● Compito assegnato
Puoi trasformare in un elenco numerato solo le righe delle voci che vanno da quella che contiene "Sort equipment by Payback" fino a quella che contiene "Action: click(1062, 25)", entrambe comprese, saltando le righe vuote?

(Voci memorizzate)
---*---

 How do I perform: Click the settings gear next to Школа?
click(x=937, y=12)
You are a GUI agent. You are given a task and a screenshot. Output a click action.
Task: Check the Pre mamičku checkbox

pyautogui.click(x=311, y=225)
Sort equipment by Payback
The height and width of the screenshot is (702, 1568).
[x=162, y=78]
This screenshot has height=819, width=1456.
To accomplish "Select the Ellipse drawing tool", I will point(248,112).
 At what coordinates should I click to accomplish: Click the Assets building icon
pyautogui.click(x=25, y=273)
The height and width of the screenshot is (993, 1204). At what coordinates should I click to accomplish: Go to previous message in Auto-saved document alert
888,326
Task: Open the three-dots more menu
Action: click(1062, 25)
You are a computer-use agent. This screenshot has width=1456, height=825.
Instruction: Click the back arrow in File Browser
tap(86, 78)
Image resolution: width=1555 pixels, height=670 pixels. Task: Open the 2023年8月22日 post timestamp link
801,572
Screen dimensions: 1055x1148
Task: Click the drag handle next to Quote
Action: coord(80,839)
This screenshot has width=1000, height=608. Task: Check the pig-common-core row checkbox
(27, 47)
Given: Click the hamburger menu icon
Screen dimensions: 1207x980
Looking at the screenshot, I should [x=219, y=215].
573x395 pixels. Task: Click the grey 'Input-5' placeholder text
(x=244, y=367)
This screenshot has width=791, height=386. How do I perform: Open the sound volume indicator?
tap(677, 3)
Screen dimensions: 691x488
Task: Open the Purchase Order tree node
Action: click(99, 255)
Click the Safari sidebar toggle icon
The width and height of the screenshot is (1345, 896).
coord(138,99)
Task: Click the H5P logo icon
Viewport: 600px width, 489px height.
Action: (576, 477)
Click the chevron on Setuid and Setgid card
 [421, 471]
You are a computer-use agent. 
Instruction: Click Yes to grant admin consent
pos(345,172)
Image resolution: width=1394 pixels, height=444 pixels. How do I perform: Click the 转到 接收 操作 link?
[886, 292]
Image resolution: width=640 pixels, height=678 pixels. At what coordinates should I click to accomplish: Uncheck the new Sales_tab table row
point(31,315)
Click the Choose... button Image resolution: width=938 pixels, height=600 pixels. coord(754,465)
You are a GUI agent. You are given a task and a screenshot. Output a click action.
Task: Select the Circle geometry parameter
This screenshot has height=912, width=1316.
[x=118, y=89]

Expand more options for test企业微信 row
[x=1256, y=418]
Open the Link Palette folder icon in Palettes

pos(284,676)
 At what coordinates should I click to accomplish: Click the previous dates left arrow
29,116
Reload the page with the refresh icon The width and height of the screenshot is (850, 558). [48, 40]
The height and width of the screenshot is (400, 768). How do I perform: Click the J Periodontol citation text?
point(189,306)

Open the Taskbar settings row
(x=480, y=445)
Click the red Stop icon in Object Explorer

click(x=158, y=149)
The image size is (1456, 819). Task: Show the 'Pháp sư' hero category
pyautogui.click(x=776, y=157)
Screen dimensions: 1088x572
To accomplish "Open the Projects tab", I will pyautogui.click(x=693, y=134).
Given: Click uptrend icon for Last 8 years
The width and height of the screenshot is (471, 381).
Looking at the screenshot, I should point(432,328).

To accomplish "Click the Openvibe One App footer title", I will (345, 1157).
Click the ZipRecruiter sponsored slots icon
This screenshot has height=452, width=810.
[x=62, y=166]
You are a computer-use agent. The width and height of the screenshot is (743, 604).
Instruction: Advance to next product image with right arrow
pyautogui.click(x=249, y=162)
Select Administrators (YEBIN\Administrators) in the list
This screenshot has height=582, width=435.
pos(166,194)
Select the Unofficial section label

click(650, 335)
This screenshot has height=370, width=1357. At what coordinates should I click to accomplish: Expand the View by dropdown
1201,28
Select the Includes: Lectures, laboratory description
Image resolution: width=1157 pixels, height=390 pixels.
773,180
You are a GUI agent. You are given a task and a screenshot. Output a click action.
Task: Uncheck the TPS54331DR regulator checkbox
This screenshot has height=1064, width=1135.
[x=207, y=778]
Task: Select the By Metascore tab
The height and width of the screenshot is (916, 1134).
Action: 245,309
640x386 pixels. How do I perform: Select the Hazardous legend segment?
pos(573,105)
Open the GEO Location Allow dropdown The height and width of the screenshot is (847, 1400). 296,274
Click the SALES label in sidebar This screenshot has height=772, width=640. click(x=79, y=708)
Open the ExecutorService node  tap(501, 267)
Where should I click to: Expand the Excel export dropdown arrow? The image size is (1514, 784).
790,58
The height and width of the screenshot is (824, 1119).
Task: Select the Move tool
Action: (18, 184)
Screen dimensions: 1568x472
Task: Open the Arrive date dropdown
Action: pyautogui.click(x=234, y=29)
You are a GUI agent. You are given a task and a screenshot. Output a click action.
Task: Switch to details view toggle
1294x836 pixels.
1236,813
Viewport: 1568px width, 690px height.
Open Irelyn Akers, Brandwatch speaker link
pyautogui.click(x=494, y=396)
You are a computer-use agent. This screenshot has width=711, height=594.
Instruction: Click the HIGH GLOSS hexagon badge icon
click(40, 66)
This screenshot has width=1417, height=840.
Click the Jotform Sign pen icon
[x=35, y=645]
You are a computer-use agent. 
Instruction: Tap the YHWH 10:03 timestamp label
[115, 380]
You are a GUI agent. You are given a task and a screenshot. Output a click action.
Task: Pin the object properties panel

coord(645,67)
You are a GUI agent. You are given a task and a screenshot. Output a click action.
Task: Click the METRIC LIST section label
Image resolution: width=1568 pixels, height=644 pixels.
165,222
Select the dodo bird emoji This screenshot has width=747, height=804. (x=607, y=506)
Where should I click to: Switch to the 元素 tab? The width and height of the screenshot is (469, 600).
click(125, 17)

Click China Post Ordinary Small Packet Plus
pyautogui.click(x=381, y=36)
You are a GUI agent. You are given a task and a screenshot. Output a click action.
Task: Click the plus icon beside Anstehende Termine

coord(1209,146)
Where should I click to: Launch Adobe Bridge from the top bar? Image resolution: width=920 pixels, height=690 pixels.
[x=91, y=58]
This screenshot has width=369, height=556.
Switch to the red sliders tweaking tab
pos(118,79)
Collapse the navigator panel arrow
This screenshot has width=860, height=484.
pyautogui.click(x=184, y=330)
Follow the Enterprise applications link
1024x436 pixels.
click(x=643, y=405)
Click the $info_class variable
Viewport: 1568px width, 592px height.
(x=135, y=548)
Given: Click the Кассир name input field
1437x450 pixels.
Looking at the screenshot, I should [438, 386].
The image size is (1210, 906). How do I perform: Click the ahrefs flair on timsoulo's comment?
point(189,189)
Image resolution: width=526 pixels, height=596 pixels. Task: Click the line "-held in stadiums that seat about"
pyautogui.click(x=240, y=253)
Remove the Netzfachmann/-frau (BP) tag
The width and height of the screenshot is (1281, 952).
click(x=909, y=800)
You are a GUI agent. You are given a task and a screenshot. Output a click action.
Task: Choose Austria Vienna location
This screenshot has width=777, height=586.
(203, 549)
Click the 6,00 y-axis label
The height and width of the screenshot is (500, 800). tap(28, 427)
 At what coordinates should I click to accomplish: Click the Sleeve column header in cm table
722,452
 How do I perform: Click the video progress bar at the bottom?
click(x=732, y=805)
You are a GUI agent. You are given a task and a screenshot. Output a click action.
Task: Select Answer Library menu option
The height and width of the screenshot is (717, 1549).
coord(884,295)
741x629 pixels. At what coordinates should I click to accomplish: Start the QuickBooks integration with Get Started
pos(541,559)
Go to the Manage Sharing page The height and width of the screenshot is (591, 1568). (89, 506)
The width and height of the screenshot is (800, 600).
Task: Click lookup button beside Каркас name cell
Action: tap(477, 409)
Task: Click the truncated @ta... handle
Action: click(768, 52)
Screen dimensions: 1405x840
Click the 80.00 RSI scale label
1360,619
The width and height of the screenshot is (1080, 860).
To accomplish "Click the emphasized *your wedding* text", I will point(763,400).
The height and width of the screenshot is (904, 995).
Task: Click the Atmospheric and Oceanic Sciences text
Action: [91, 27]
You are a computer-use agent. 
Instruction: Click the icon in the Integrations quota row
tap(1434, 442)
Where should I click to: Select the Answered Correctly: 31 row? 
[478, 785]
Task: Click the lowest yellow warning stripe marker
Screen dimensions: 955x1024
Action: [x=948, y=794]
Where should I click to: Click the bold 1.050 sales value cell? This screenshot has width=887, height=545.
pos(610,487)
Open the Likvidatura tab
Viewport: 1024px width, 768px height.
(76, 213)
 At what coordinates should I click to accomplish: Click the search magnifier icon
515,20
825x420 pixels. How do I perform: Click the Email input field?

---*---

● Risposta al compito
1. Sort equipment by Payback
2. The height and width of the screenshot is (702, 1568).
3. [x=162, y=78]
4. This screenshot has height=819, width=1456.
5. To accomplish "Select the Ellipse drawing tool", I will point(248,112).
6.  At what coordinates should I click to accomplish: Click the Assets building icon
7. pyautogui.click(x=25, y=273)
8. The height and width of the screenshot is (993, 1204). At what coordinates should I click to accomplish: Go to previous message in Auto-saved document alert
9. 888,326
10. Task: Open the three-dots more menu
11. Action: click(1062, 25)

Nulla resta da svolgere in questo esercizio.